** Stored data **
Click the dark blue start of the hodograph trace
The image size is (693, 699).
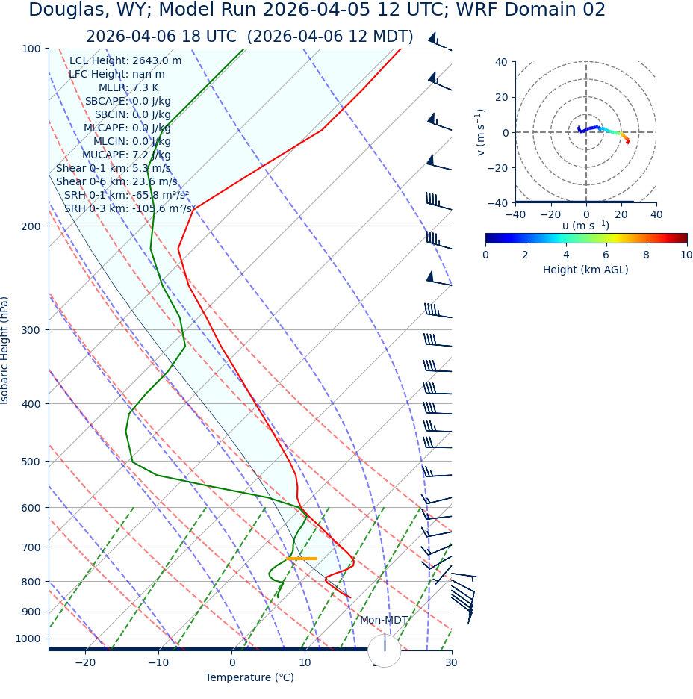pos(579,128)
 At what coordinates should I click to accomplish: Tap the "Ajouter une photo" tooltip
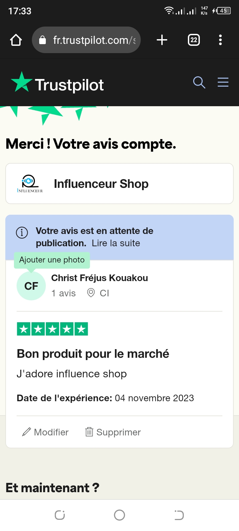pyautogui.click(x=52, y=260)
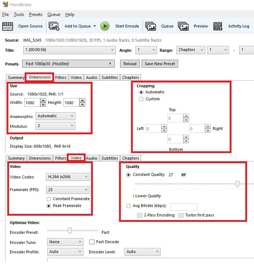Screen dimensions: 254x266
Task: Click the green Start Encode play icon
Action: pos(105,26)
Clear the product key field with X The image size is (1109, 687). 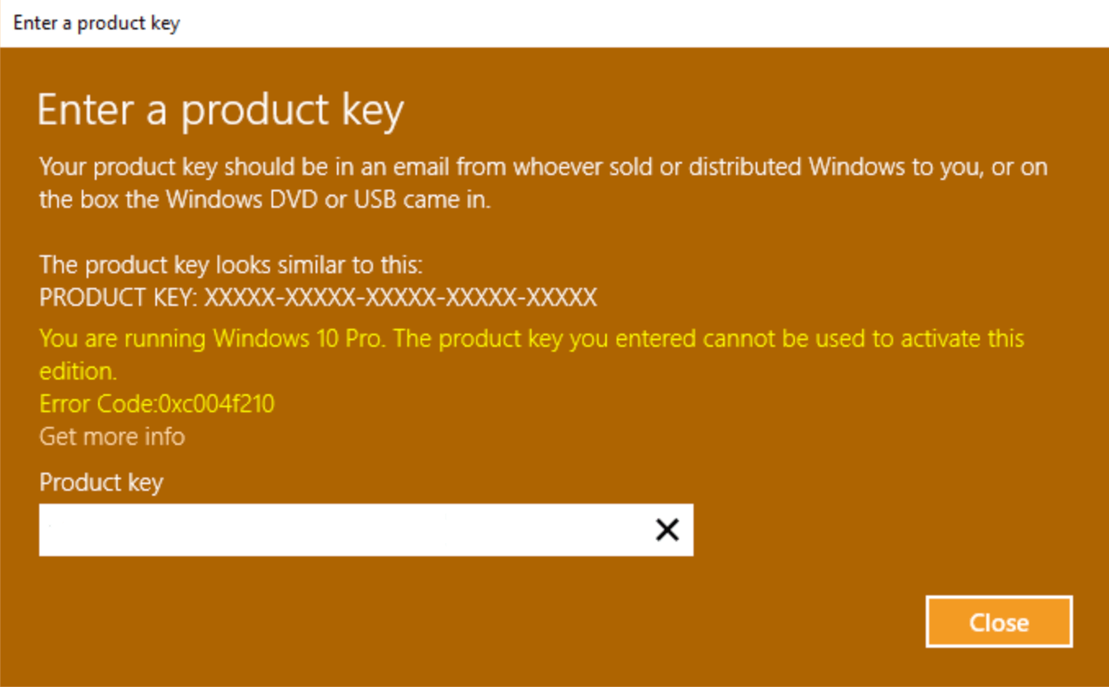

** What you should do **
Only the entries themselves should be output, word for word, with all pictures omitted.

** Solution below **
Click the dark blue start of the hodograph trace
The image size is (693, 699).
pos(579,128)
 At what coordinates should I click to accomplish: Tap the "Ajouter une photo" tooltip
pyautogui.click(x=52, y=260)
Screen dimensions: 254x266
Task: Click the green Start Encode play icon
Action: pos(105,26)
Clear the product key field with X The image size is (1109, 687). 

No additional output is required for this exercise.